▸ Исходные данные
::::::::::

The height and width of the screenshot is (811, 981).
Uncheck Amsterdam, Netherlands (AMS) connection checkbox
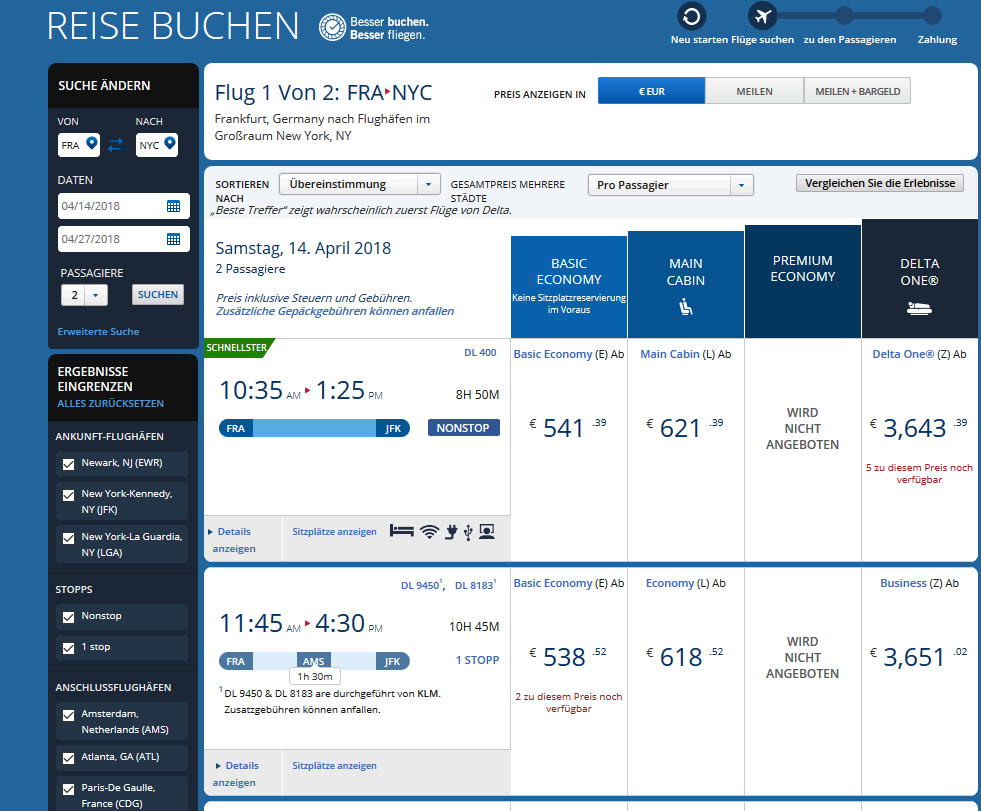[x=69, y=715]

::::::::::

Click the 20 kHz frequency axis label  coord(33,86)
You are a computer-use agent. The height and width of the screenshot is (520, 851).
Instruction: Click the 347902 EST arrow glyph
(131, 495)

::::::::::

▸ Что нужно сделать
Укажите количество строк списка выше, в которых встречается слово «width», учитывая регистр букв. В ответе приведите только число.

▸ Правильный ответ
2